A Nova York da década de 70 era vista como uma cidade perigosa, infestada de gangues de rua, vândalos e estupradores. Mas até então Chicago, São Francisco e Los Angeles também eram retratadas como locais ideais para histórias de vingança, policiais truculentos e marginais selvagens. Mas foi mesmo em Nova York que surgiu o arquiteto vingador Paul Kersey, imortalizado por Charles Bronson, e que, de sucesso de bilheteria (e de críticos como eu), logo se tornaria uma franquia cada vez mais decadente e apelativa.
A vida do arquiteto Paul Kersey (Charles Bronson) parecia perfeita. Esposa amorosa, ótima profissão e filha casada com um bom genro. Mas não é de vidas perfeitas que os filmes são feitos, então uma gangue de vândalos invade sua residência, espanca praticamente até a morte sua esposa e tentam estuprar sua filha. A polícia não consegue prender os culpados, sua esposa falece e sua filha entra em uma espécie de estado catatônico devido ao trauma. Após um período de confusão, Kersey percebe que o cidadão comum tem de proteger a si mesmo, tal qual funcionava no velho oeste. Munido de um revólver calibre 32, começa a matar pequenos ladrões que encontra em passeios noturnos, logo atraindo a atenção da polícia e da mídia, que o elege como um misterioso vigilante.
Em resumo, o filme é bom.

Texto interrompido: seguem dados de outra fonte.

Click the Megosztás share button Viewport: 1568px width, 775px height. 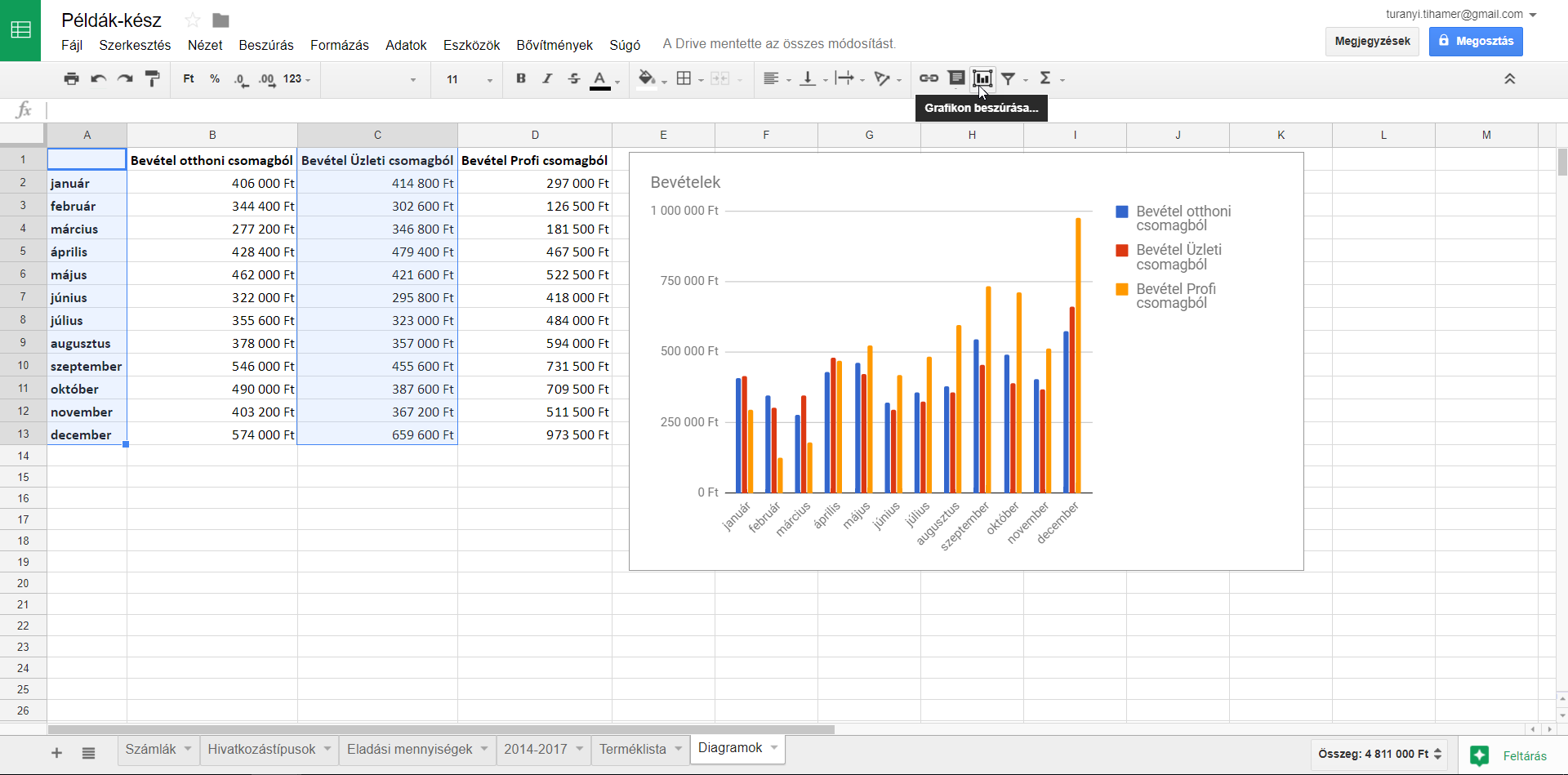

Dizem que os homens matam por duas razões: Dinheiro e Honra. A vingança de Kersey pode ser encaixada em Honra e com certeza massacrar criminosos desperta a simpatia da maioria da população. Muitos foram os personagens criados a partir dessa ideia, e curiosamente, Frank Castle, o Justiceiro da editora de histórias em quadrinhos Marvel surgiu justamente no mesmo ano de lançamento de Desejo de Matar. A razão de tanto sucesso de ambos os personagens, Kersey e Castle, e também de Dirty Harry (Clint Eastwood) e tantos outros policiais de dedo fácil, é que encarnam o sonho de muita gente comum: aplicar a justiça com as próprias mãos, ter ao menos a satisfação de não deixar que os criminosos escapem impunes. Desejo de Matar constrói uma história bem simples. Um homem que sempre se posicionou contra a violência, tendo inclusive participado da Guerra da Koreia como opositor consciente, parte da brigada médica, vê a violência adentrar sua vida e destruí-la. O filme não se baseia apenas nesse fato para transformar o protagonista em um vigilante impiedoso. Sua consciência vai se alterando gradativamente. Primeiro se decepciona ao presenciar o descaso e incapacidade da polícia. Depois, em uma viagem a trabalho pelo Texas, vê uma encenação sobre o velho oeste, na qual o xerife enfrenta um grupo de assaltantes de banco. Então, seu cliente o convida para um clube de armas, despejando sua filosofia em Kersey: “Diabos, uma arma é apenas uma ferramenta, como um martelo ou um machado. Manter raposas longe do galinheiro, ladrões de gado fora das propriedades e bandidos fora dos bancos. Este é um país de armas.” Para completar a transformação, ainda o presenteia com um calibre 32. Bons tempos nos quais era possível transportar de tudo nos voos comerciais dos Estados Unidos, facilitando a vida de muitos vingadores e dos roteiristas. De volta a Nova York, ao sair armado, Kersey acaba matando o primeiro marginal meio que por acidente, mas logo toma gosto pela coisa e os números vão aumentando. Como os índices de crimes na região sofrem uma queda devido à ação do misterioso vigilante divulgada pela mídia, os políticos pressionam o detetive responsável pela investigação a apenas localizar e convencer o vingador a sair da cidade, sem que atraia nenhuma atenção. Desejo de Matar segue um roteiro coerente, sem apelar apenas para tiroteios espetaculares. Justamente por isso conseguiu cativar o público daquela época.